[Exercise brief]:
For the data below, retype word for word the lines from the one containing "Viewport: 703px width, 395px" through the one containing "Viewport: 445px width, 250px height."; drop the pictures.

[Raw data]:
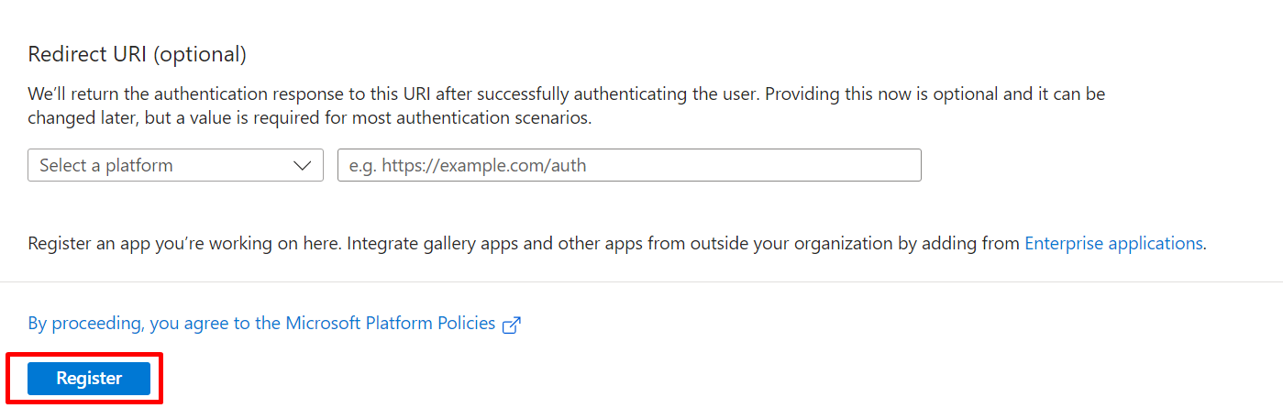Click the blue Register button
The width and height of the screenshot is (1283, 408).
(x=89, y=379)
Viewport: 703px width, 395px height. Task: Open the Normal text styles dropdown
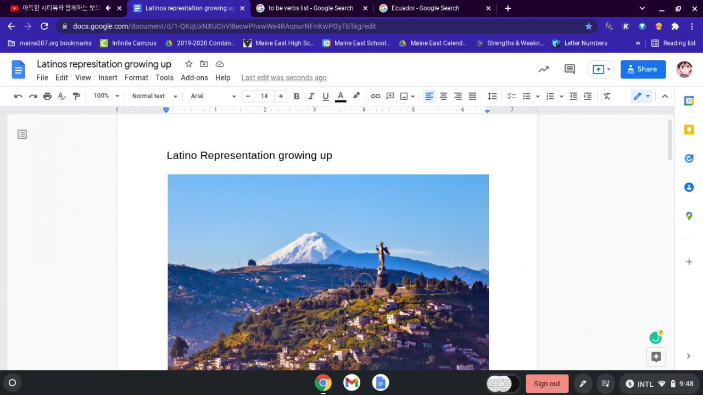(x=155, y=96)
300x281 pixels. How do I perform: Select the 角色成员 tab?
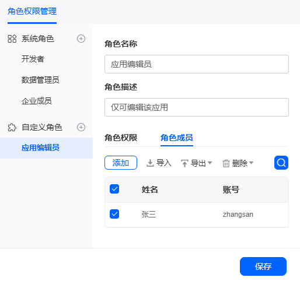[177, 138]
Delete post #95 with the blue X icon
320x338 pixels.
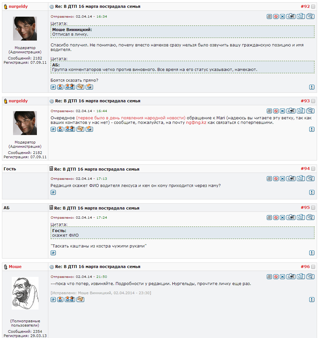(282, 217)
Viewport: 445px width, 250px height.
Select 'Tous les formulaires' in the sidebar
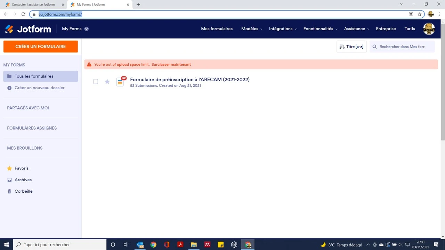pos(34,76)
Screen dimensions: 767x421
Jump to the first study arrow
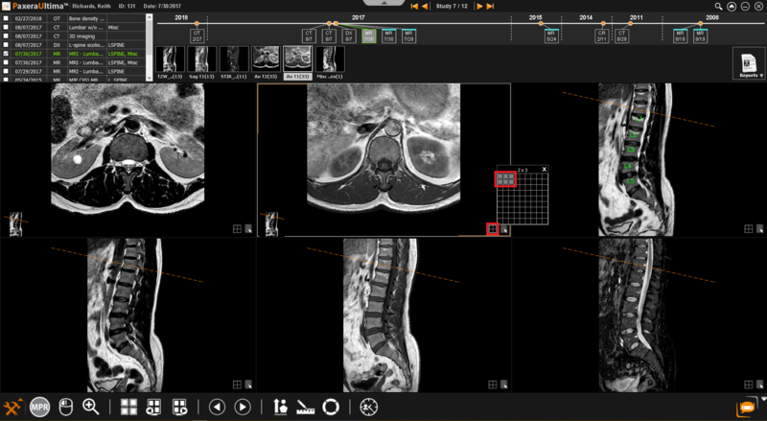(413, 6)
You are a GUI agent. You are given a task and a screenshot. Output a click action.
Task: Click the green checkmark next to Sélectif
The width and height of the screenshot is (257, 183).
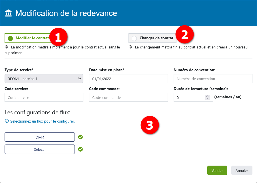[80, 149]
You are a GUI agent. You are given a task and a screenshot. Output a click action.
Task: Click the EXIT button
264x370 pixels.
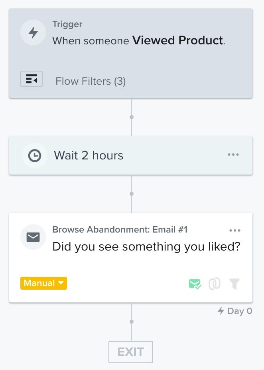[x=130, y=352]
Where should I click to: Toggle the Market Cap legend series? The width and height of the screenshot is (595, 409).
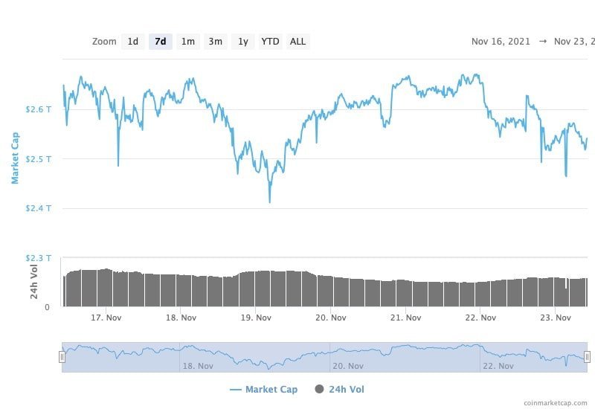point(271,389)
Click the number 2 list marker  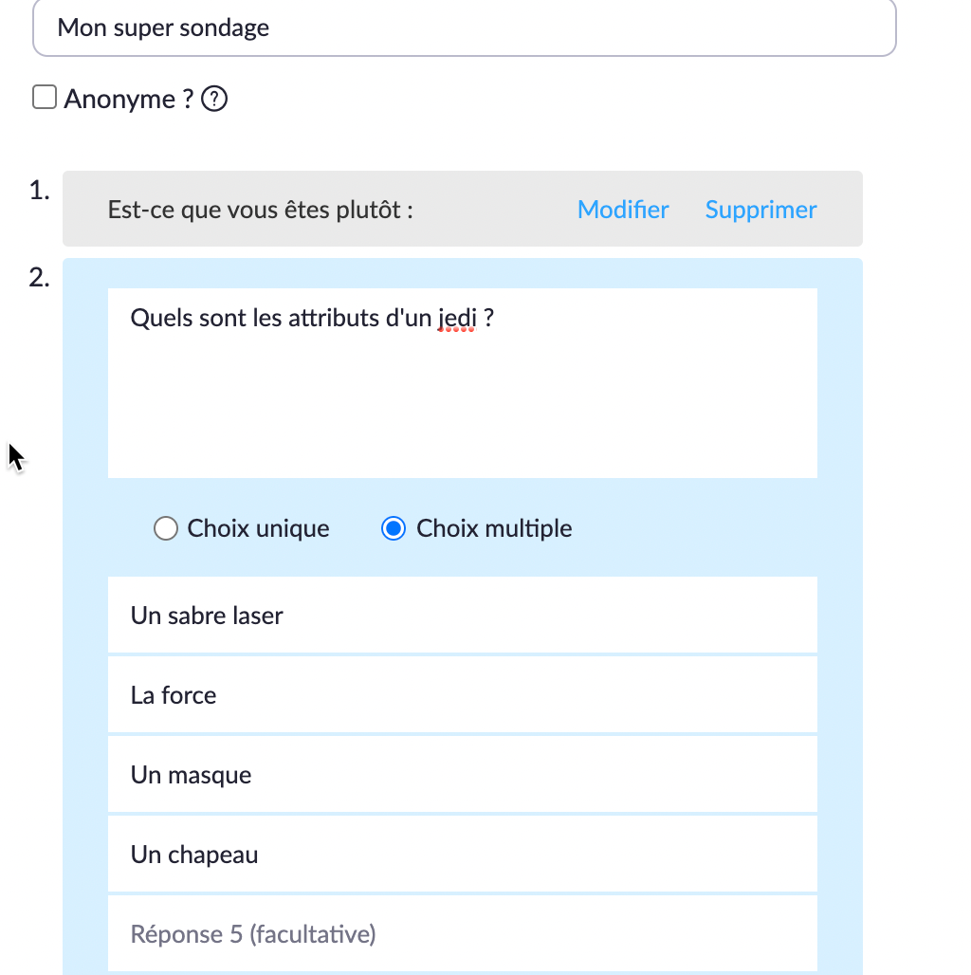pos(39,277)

---

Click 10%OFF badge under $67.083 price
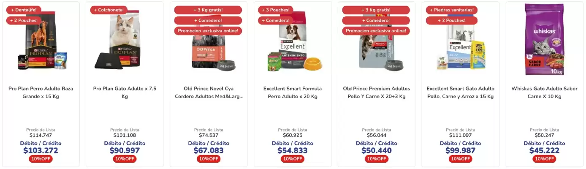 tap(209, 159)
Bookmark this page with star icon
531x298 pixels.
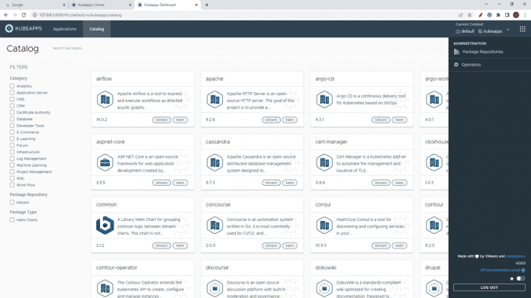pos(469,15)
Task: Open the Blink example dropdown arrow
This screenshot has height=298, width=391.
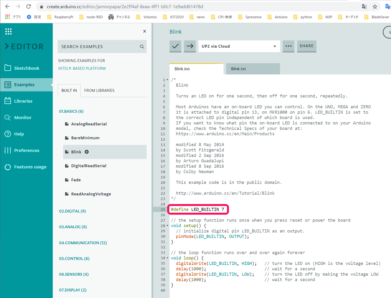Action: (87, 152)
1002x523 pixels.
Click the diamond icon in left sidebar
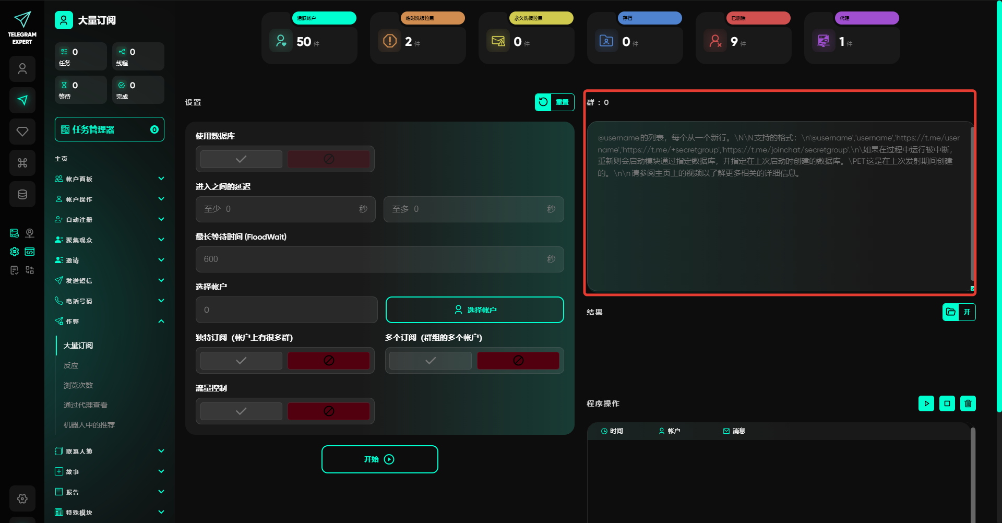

[Solution]:
Viewport: 703px width, 395px height. Task: Open the Normal text styles dropdown
(x=155, y=96)
300x281 pixels. How do I perform: Select the 角色成员 tab?
[177, 138]
Delete post #95 with the blue X icon
320x338 pixels.
(282, 217)
Viewport: 445px width, 250px height.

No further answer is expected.